SA's Council for Scientific and Industrial Research (CSIR) will receive a $1.6 million supercomputer, donated by IBM in the second half of this year.
According to Sibusiso Sibisi, president and CEO of the CSIR, IBM's Blue Gene/P will be managed by the Meraka Institute, at the Centre for High-Performance Computing (CHPC), in Cape Town. The institute will lend it to universities and governments in need of its massive processing abilities.
"Since the announcement of the Blue Gene donation, much background activity has been taking place," he notes.
Sibisi says the CHPC is in the process of building a server room to house Blue Gene, and partners are in discussions around procedures and policies that will determine what projects will run on the machine.
No technical specifications for the model SA will be receiving are available. However, according to IBM, the general specifications show the system is capable of making 14 trillion calculations per second. It will reportedly be the most powerful supercomputer on the continent to be used for scientific research.
"The CSIR envisaged to ensure it promotes research collaboration around the African continent," says Sibisi.
IBM VP for research Dr Mark Dean says the donation forms part of IBM's Global Innovation Outlook on Africa.

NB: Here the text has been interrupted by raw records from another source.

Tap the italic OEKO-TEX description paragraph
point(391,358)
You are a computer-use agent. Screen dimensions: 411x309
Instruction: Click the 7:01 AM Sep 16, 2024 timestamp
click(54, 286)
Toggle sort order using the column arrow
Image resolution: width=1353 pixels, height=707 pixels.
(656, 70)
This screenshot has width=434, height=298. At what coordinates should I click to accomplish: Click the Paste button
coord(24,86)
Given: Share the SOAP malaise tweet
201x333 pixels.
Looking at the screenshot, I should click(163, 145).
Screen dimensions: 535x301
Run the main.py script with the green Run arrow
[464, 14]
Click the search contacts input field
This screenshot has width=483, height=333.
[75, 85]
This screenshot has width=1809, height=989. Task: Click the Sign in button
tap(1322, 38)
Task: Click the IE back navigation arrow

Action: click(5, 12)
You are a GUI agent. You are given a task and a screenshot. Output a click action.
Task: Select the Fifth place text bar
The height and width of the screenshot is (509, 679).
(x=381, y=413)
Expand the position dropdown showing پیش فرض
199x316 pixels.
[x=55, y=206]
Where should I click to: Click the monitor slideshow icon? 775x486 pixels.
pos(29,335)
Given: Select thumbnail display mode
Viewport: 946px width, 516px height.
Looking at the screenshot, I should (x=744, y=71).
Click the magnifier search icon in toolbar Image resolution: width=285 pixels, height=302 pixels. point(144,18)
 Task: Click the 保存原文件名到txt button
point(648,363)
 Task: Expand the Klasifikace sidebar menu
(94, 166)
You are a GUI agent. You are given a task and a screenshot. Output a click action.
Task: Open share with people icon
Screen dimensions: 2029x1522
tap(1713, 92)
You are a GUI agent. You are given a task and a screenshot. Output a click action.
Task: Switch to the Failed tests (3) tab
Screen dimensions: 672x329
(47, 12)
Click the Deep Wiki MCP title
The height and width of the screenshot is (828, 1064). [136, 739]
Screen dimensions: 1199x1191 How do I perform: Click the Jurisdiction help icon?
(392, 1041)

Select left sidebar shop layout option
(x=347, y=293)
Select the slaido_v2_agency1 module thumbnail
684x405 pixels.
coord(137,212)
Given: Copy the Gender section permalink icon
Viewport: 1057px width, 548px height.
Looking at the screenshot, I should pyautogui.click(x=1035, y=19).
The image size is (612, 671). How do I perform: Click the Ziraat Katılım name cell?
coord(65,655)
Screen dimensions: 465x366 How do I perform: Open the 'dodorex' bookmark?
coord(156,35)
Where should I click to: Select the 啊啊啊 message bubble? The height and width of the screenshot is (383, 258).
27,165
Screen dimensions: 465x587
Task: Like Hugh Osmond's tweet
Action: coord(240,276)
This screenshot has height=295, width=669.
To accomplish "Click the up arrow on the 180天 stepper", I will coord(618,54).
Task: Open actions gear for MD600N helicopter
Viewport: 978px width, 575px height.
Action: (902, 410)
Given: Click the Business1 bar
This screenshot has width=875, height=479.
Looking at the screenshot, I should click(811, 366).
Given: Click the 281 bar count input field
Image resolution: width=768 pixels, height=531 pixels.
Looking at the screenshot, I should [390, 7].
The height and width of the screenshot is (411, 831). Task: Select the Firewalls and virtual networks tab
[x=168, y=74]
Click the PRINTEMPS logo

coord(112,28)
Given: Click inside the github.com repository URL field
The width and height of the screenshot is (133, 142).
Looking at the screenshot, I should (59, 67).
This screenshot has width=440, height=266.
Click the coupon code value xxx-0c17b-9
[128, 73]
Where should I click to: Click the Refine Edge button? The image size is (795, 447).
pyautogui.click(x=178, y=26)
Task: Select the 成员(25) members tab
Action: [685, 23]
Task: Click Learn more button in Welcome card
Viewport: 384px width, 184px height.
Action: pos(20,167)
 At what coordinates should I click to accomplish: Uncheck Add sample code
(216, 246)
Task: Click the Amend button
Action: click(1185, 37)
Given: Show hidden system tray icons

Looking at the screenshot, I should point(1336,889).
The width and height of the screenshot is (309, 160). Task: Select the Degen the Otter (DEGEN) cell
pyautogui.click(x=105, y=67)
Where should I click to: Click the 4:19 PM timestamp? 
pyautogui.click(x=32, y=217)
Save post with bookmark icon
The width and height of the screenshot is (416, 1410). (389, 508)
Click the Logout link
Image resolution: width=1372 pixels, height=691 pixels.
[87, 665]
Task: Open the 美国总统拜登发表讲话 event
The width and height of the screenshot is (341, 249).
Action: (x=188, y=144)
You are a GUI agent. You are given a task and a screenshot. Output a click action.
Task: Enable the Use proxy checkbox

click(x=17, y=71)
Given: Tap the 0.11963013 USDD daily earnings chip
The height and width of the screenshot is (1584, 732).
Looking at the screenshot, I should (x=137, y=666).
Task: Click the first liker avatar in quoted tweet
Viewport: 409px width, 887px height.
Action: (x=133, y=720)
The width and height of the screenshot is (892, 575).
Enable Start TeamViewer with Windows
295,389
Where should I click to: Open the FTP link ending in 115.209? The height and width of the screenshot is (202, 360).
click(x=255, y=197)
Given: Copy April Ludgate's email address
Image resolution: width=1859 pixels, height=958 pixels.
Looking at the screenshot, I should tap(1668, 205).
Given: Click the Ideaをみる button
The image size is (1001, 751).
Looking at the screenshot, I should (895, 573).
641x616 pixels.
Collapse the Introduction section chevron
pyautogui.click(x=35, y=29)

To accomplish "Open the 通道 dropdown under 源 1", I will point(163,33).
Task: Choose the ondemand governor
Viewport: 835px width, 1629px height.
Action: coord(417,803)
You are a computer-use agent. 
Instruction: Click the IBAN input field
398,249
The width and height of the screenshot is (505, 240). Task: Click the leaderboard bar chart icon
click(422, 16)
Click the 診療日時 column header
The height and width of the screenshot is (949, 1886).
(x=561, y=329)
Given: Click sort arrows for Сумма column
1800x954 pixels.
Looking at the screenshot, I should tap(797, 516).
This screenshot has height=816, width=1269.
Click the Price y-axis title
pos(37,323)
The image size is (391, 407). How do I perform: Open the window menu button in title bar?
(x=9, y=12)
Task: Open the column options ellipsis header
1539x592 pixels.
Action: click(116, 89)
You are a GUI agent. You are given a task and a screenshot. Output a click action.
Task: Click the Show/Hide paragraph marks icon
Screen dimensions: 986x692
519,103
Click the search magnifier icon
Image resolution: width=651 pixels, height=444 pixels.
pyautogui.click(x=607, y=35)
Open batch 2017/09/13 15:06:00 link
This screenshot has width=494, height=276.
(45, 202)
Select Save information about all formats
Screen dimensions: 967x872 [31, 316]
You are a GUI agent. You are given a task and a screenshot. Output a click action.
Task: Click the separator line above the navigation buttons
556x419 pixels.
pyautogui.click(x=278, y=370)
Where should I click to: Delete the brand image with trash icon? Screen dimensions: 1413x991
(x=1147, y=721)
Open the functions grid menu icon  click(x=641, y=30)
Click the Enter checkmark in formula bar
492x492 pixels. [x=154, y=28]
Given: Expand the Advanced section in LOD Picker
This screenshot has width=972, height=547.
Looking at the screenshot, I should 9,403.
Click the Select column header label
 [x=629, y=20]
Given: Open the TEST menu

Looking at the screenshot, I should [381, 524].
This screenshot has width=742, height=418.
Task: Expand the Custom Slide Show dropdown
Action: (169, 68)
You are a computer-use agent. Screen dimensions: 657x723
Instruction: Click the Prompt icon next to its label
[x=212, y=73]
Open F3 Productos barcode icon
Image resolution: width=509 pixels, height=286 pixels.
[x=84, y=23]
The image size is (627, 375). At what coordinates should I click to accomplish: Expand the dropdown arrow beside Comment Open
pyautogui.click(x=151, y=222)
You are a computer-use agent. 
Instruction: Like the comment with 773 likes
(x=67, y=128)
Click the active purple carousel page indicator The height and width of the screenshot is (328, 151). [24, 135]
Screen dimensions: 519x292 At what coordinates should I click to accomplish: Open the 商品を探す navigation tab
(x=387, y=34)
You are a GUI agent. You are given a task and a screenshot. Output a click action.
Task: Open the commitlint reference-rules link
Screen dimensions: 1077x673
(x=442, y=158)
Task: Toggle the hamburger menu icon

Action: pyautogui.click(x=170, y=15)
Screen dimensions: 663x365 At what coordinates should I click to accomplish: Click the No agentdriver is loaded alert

"While a Blue Gene system has massive computational capacity, it is the opportunity to partner with the CSIR and the CHPC, and particularly to think this initiative could ultimately help in some way with food production, or disease control, or minerals beneficiation in Africa, that really excites IBM," says Dean.
"Access to the computer will be free of charge to any qualifying African institution. Its aim is to support computational research that has potential for positive social or economic outcomes for Africa," he adds.
SA's Blue Gene is being assembled in the US and will be shipped to SA in the second half of this year.
Internally, the Blue Gene/P contains a variant of the PowerPC 450 family of chips and will run at 850MHz.
Blue Gene/P has been listed second in the Top 500 supercomputers running in the world. This system was installed in Germany at the Forschungszentrum Juelich, where it reportedly achieved performance of 167.3TFlop/s. Four processor cores reside on a chip.